Over the course of months and years,
I became an embittered young man,
Blaming fate for the unjust cruelty that came to our family.
I took on the persona and attitude of being a victim of cosmic cruelty.
Life was cruel and made no sense,
I concluded,
As I surrendered to the cruelties of fate.
At 18,
I left the state to attend college.
Shortly after my arrival,
I visited the college bookstore to purchase my textbooks.
Always the reader,
I was looking about when my eyes fell on a small paper book titled Man's Search for Meaning by Viktor Frankl.
As I read a few opening pages,
The words grabbed me by the throat and never let go.
Purchasing it,
I took it to my dorm room and read it in one sitting.
My life changed because of it.
My perspective on life changed.
It was one of life's most transformative experiences to this day.
The first half of Frankl's book is autobiographical,
In which he tells of his confinement by the Nazis during World War II,
Primarily in the death camp Auschwitz.
In the concentration camps,
The Nazis stripped away every vestige of individualism and personhood.
The prisoners were dehumanized,
And for those who survived the selection process and were not sent immediately to the gas chambers,
Were forced to work hard labor as slaves.
A small infraction,
Like stealing a piece of bread,
Would be met with beatings and death.
As a psychiatrist,
Frankl was in a unique position to observe human nature under such conditions of extreme depravity.
Freudian theory,
Which was in vogue at the time,
Stated that under such conditions of depravity,
People would resort to animalistic behavior and would kill for another person's crust of bread.
And indeed,
Such behavior did exist.
Towards the end,
There were even incidents of cannibalism.
However,
Surprisingly,
There were instances of humanitarianism in which someone would give their last crust of bread to another,
Knowing that in doing so,
It sealed their fate in certain death.
I read of a man who,
Before the war,
Had been a noted concert violinist.
In the death camp,
He was seen with two pieces of crude wood,
One serving as his violin and the other as his bow.

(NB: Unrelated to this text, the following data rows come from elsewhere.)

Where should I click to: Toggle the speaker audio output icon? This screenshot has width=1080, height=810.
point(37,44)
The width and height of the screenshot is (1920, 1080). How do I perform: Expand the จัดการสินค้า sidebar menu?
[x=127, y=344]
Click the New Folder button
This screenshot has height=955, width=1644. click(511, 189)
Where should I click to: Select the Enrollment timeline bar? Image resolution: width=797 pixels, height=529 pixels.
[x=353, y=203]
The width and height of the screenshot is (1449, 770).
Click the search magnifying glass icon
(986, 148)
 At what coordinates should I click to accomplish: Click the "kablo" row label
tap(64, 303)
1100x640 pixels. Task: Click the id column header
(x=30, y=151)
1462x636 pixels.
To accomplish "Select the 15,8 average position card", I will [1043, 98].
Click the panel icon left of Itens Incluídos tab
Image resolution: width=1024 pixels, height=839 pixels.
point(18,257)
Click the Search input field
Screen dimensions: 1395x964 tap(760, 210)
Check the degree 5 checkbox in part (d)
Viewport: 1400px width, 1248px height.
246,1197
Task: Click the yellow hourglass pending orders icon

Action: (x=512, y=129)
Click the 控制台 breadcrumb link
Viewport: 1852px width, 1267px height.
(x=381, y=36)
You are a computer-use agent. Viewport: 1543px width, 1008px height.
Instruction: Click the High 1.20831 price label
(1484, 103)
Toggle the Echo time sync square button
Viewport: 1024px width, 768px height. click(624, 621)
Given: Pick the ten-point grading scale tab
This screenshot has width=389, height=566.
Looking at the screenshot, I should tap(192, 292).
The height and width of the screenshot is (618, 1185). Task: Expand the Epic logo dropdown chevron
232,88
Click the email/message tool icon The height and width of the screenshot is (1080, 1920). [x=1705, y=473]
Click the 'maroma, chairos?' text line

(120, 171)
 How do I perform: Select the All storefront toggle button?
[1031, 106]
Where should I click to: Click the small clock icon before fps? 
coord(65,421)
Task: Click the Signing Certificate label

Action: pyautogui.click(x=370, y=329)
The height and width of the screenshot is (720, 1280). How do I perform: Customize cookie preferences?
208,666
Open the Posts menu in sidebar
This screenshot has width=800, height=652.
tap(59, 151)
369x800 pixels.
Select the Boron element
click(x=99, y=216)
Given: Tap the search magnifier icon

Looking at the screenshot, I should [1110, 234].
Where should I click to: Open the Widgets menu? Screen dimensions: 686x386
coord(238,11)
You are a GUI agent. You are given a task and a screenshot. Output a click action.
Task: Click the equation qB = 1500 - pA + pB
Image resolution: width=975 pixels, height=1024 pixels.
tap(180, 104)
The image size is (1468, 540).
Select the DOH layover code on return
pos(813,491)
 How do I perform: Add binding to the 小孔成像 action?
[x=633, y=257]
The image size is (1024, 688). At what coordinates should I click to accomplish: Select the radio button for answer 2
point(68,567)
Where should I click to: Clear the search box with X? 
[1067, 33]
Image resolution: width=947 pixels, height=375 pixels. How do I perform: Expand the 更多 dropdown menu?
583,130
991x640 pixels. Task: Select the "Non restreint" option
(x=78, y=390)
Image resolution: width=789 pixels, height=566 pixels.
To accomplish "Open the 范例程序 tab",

On this stringless violin,
With closed eyes,
He could be seen enraptured in the music that only he could hear.
From his place of observation in a concentration camp,
Frankl then made this observation,
Which is the truth that changed my life and that of many others.
He states in the book that everything that gives meaning and purpose to life can be taken from us except for one thing.
This one thing is our most incredible freedom and power.
And this one thing is our power to choose how we will respond to any situation.
No one or anything under heaven can touch my power to choose my attitude and my response to whatever life and people throw my way.
I have the power to choose.
As simple as it sounds,
This statement became for me the key to unlocking the chains that had held me enslaved as a victim of life.
And in that moment,
I realized that I didn't have to live as a victim,
But I could become a victor.
I had the power to choose how I would respond to the onslaught of things that happened to me unjustly in life,
As well as the people who bring hurt and destruction.
We all have that same power.
Over the years,
I have observed that many people seem to believe we are hopeless and helpless when it comes to fate.
As we all know,
Life brings us many things over which we have no control.
The premature death of a father isn't a prime example in my case.
Amid these undesired and often traumatic events,
We have a choice.
We can curse God and fate,
Become embittered as I was,
And fall prey to being blown about by the winds of fate.
Or we can choose to accept,
Learn from,
And grow through our losses and hurts.
The choice is ours.
It is our most incredible freedom,
And no one can take it away from us.
We can only surrender it.
In this sense,
The words of William Ernest Henley in his poem,
Invictus,
Ring so true.
It matters not how straight the gate,
How charged with punishments the scroll.
I am the master of my fate.
I am the captain of my soul.
Questions for Reflection When life has been painful or unjust,
How have you responded?
And was that response a conscious choice?
In what area of your life today do you need to reclaim your power to choose?
For one moment please,
This is Randall Spence.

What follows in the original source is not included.